§ **AIM**:
Pick out each line below that contains the word "height", and copy those lines. Only matches with the same uppercase and lowercase letters count.

§ **Element and text position data**:
━━━

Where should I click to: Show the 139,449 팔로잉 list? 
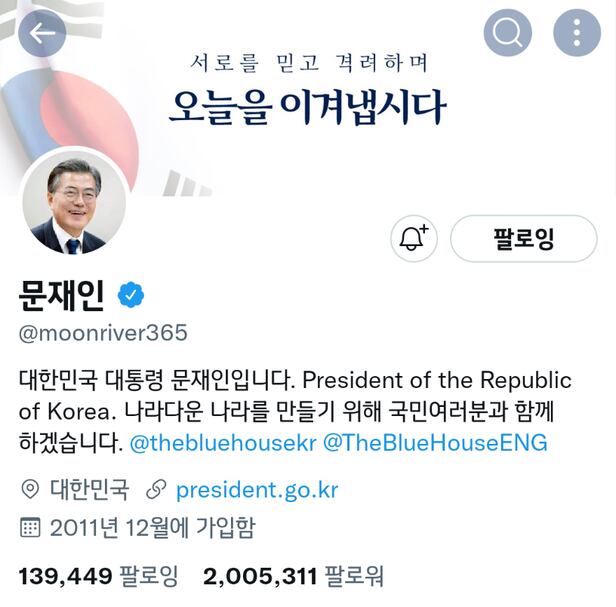coord(98,576)
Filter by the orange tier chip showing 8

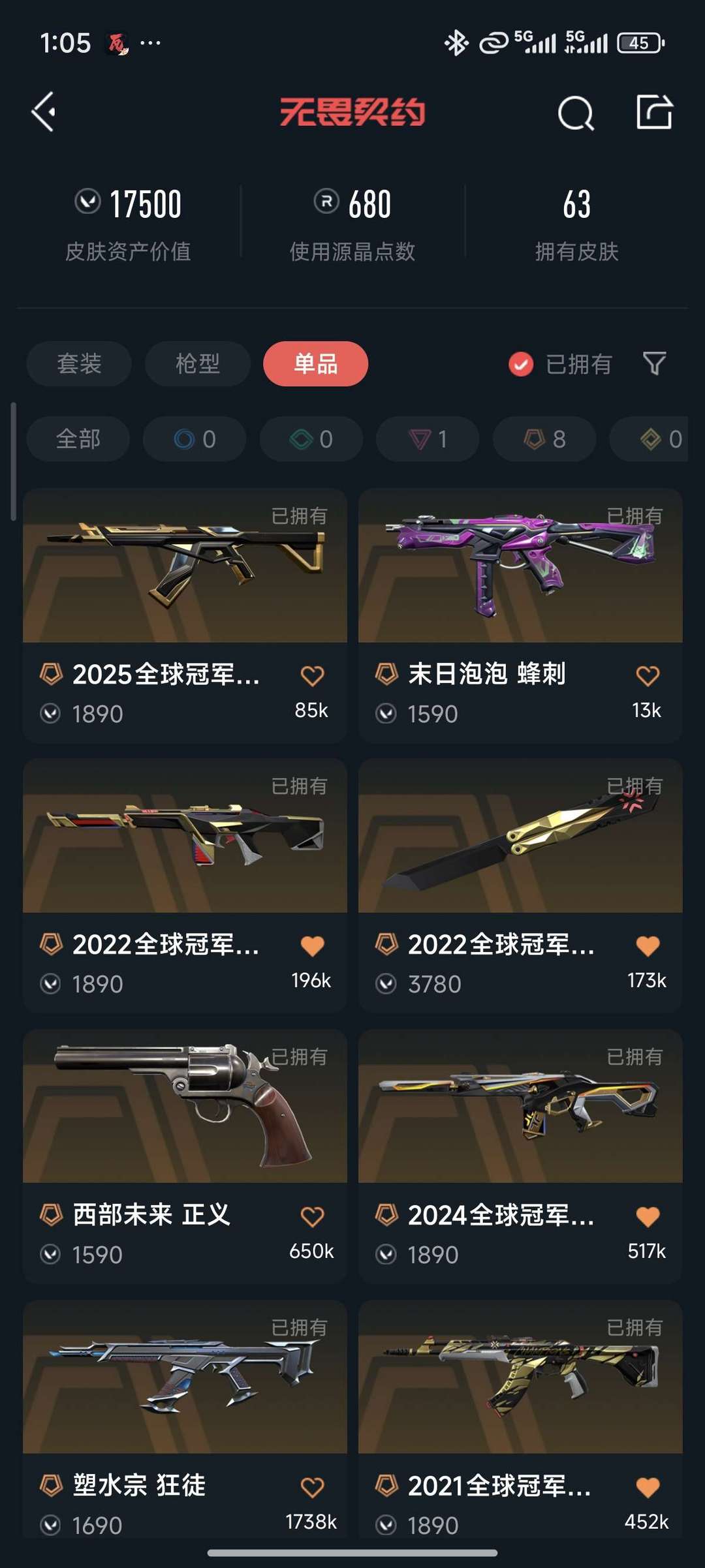point(544,439)
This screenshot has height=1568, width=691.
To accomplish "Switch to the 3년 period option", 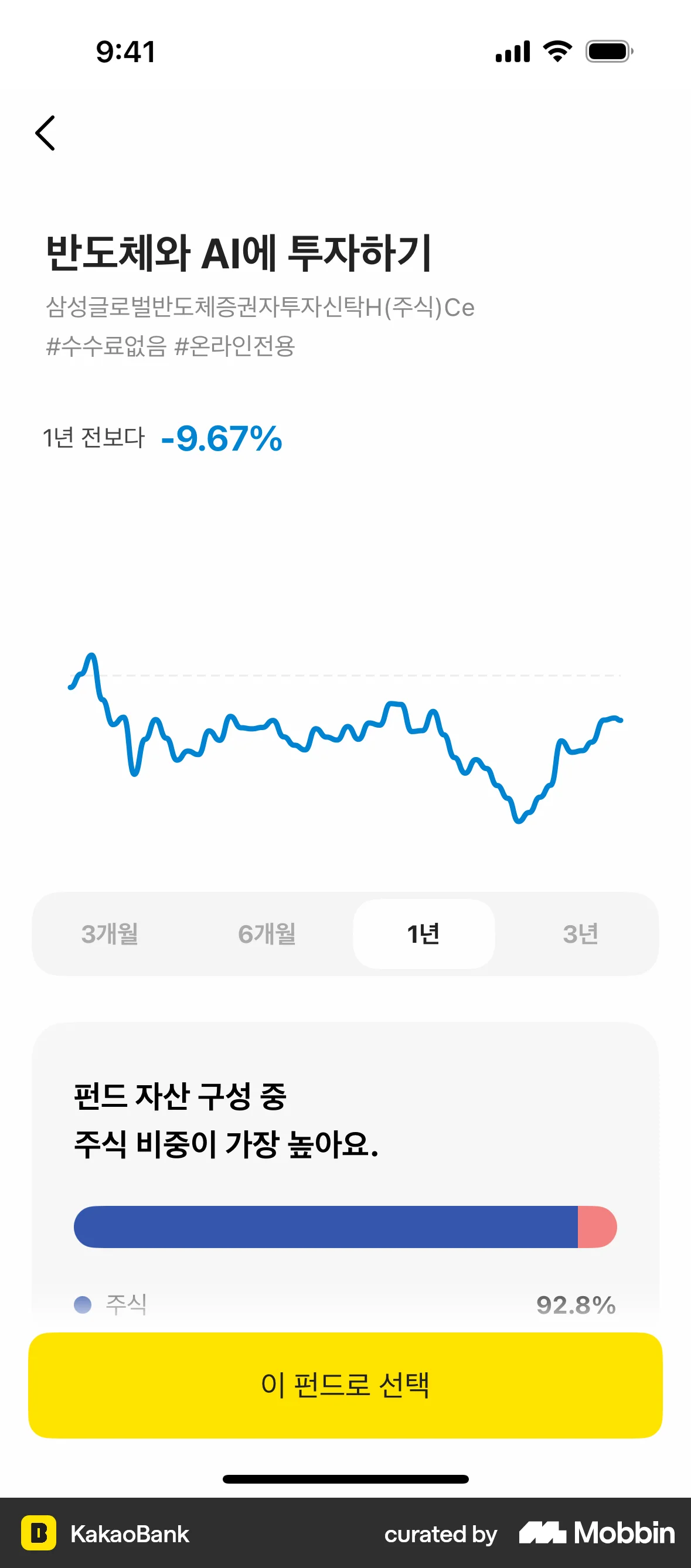I will (581, 934).

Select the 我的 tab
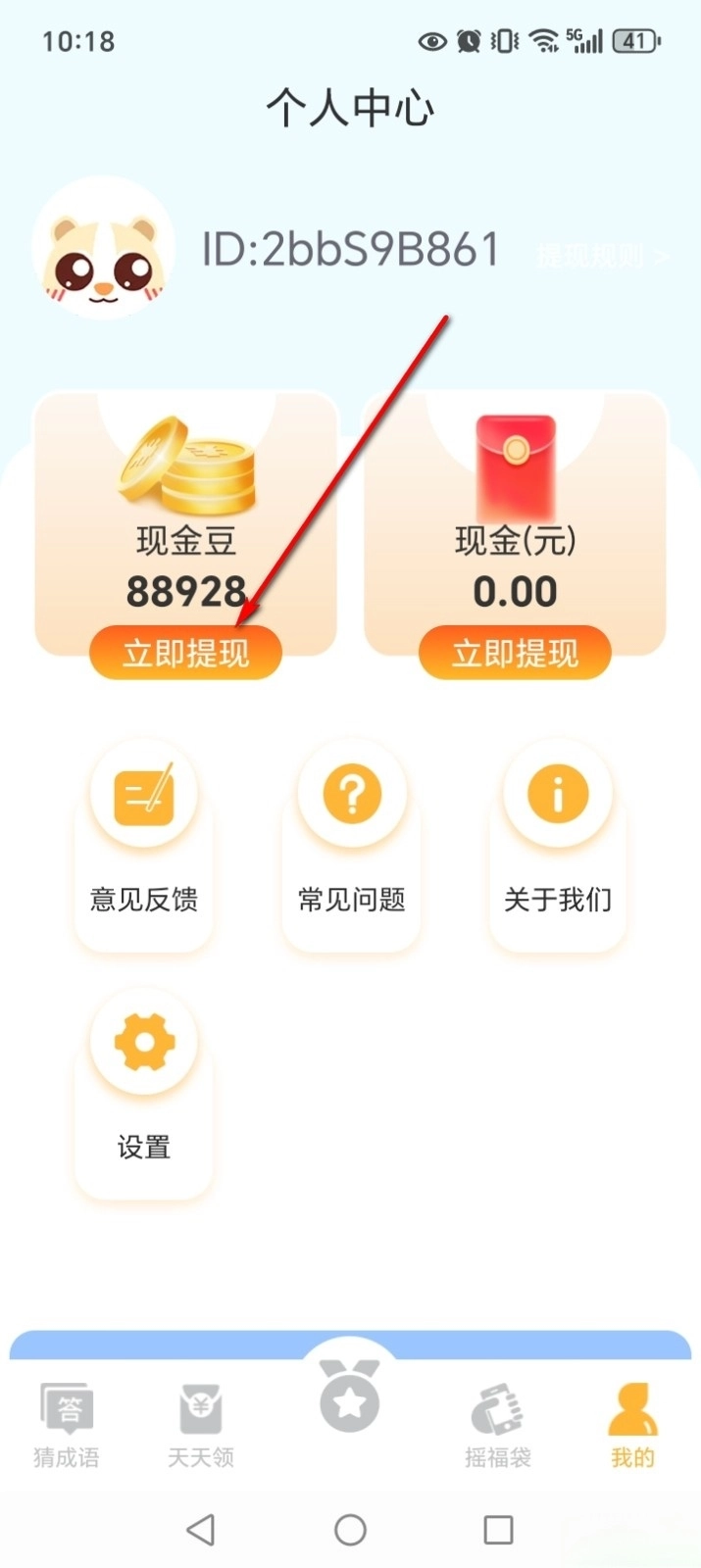(x=632, y=1425)
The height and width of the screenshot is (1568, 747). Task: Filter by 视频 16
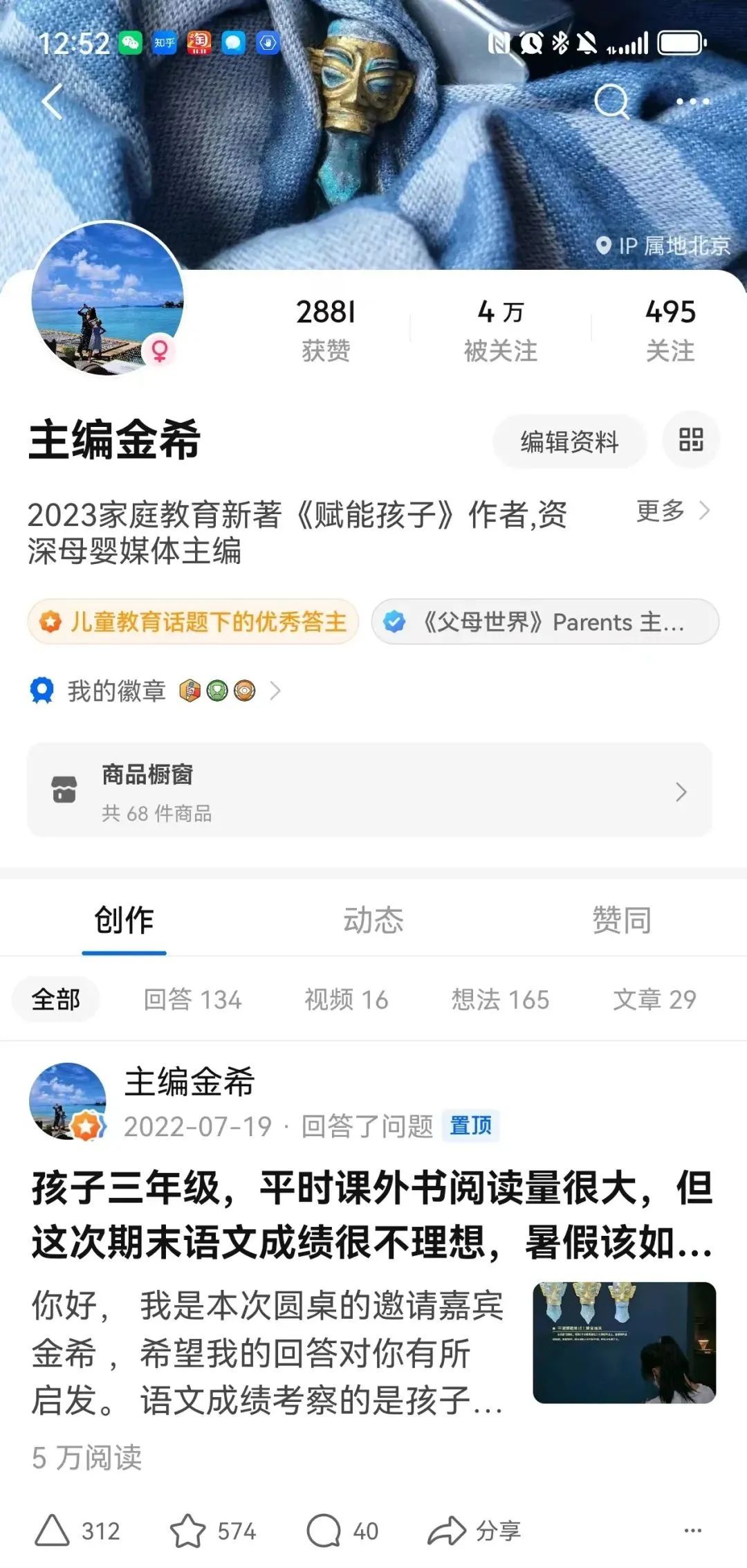347,999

━━━

§ **RESULT**:
This screenshot has height=1568, width=691.
The height and width of the screenshot is (1568, 747). Task: Filter by 视频 16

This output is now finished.